__GEZEIGTER AUSZUG__.
Entscheidungsstichwort (Thema)
Forderungsübergang nur bei zeitlicher Deckungsgleichheit von Sozialleistungsbezug und Unterhaltsberechtigung
Leitsatz (amtlich)
Voraussetzung für einen gesetzlichen Forderungsübergang auf den Sozialleistungsträger ist eine zeitliche Deckungsgleichheit des Sozialleistungsbezugs und der Unterhaltungsberechtigung des Sozialleistungsempfängers.
Normenkette
SGB 2 § 33 Abs. 1 S. 1
Verfahrensgang
AG Trier (Beschluss vom 26.06.2014; Aktenzeichen 20 F 142/12) |
OLG Koblenz (Beschluss vom 23.03.2011; Aktenzeichen 9 UF 615/10) |
Tenor
Auf die Beschwerde der Antragstellerin wird der Beschluss des AG - Familiengericht - Trier vom 26.06.2014 abgeändert und wie folgt neu gefasst:
Die Zwangsvollstreckung aufgrund der den Antragsgegnern zu dem Urteil des Oberlandesgerichts Koblenz vom 23.03.2011 (9 UF 615/10) erteilten Vollstreckungsklausel vom 12.09.2012 wird für unzulässig erklärt.
Die Kosten des Verfahrens tragen die Antragsgegner.
Der Verfahrenswert für beide Instanzen wird - teilweise in Abänderung der Festsetzung des AG - auf 10.319,80 EUR festgesetzt.
Gründe
Die Beschwerde der Antragstellerin, mit der sie sich gegen die Abweisung ihres Klauselgegenantrags durch das AG wendet, ist zulässig und hat in der Sache Erfolg.

__ZIEL DER ÜBUNG__. Schreibe den Gerichtsbeschluss zum Forderungsübergang im Unterhaltsrecht im Anschluss an seinen letzten Satz weiter.

__ERFASSTE DATEN__.
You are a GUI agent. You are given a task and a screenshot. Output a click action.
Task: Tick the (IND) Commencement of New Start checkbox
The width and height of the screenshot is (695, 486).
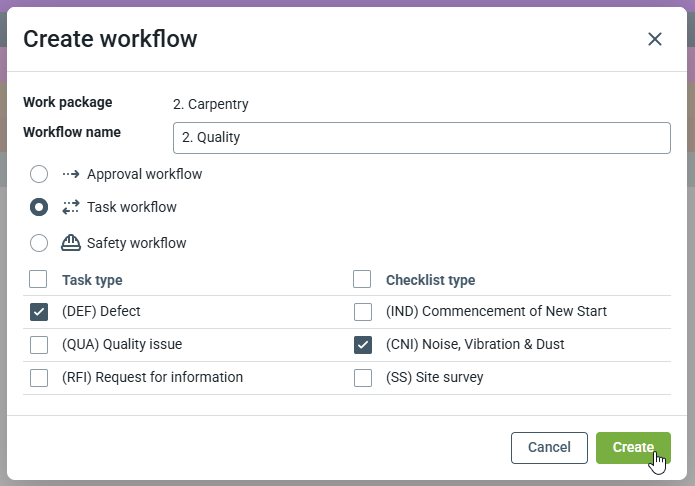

__RICHTIGE LÖSUNG__.
Die Zulässigkeit des Klauselgegenantrags beruht auf § 120 FamFG i.V.m. § 768 ZPO. Für nach dem 01.09.2009 eingeleitete Vollstreckungsverfahren aufgrund eines Titels, der nach dem bis zum 01.09.2009 ergangenen Verfahrensrecht erwirkt wurde, gelten die Regelungen des FamFG (Zöller-Geimer, ZPO, 30. A., Rnr. 17 zu Einl FamFG, m.w.N.). Über § 120 FamFG findet die Vorschrift des § 768 ZPO Anwendung. Diese bezieht sich zwar unmittelbar nur auf Einwendungen des Schuldners gegen die Erteilung der Vollstreckungsklausel. Sie ist jedoch entsprechend anzuwenden, wenn der Altgläubiger die Wirksamkeit der Rechtsnachfolge auf einen neuen Gläubiger bestreitet, dem die Vollstreckungsklausel erteilt worden ist (Zöller/Herget, ZPO, 30. Aufl., Rnr. 1 zu § 768 ZPO). So liegt der Fall hier. Die Antragstellerin als Gläubigerin des titulierten Unterhaltsanspruchs vertritt die Auffassung, ein gesetzlicher Forderungsübergang auf die Antragsgegner und damit eine Rechtsnachfolge im Sinne des § 727 ZPO sei nicht erfolgt.
Das erforderliche Rechtsschutzbedürfnis für den Klauselgegenantrag liegt vor, weil die Antragstellerin ein Interesse an der Feststellung des Umfangs ihrer eigenen Vollstreckungsmöglichkeiten hat.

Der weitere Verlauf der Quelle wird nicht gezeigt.